My TV (wired) pulls at higher bitrates when doing the initial fetches of the
buffering. Not unusual to see it pulling more than 150Mb/s at the start of a
(non-4K) show.
I think the extent that end-users are impacted by these slower speeds while
buffering is under appreciated in the experience.
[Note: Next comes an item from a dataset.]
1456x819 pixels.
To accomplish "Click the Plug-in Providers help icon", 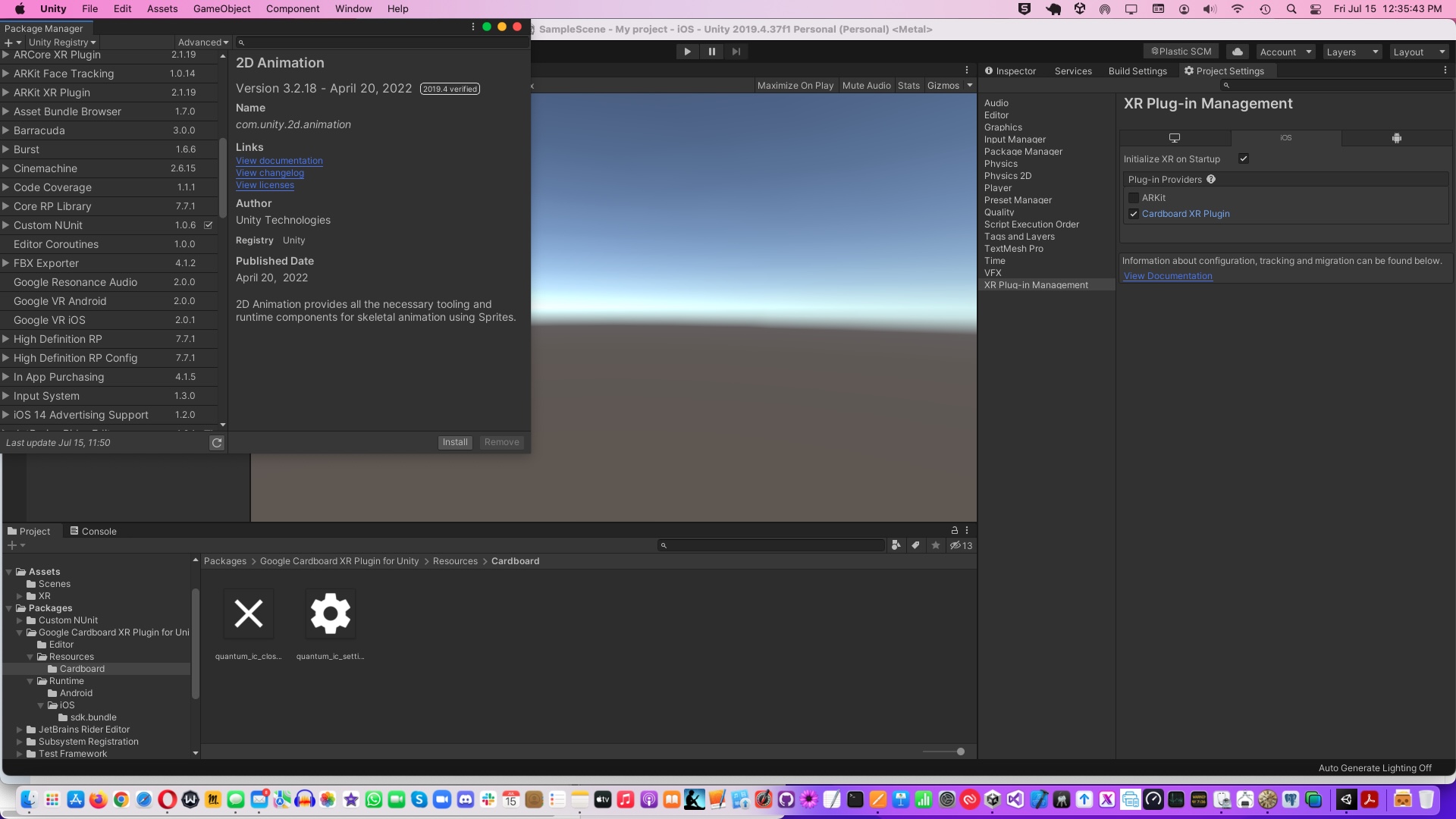I will click(1211, 180).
At $dayjob many servers are 10G or 100G so the limiting factor is most likely
the CPE or ISP. I was hearing last night about someone with a device that
didn’t appear to be hitting the line-rate but was dropping 0.5% of packets when
running at 3Gb/s until they upgraded to one of the major networking vendors we
all know here.
In my small FTTH network the slowest link is at the customer home and all the
devices are hardware ASIC forwarded vs offload as you find in some of the
low/mid-tier devices (eg: Tik/UBNT).
Many streaming things do 8 second waits between chunks, so if you’re pulling a
video stream at 6Mb/s you really are pulling 6*8 (lets say 50) then idle for 7
seconds. If you’re on a 25Mb/s service or even a 50Mb/s service it won’t work
the way you expect if there’s any other activity.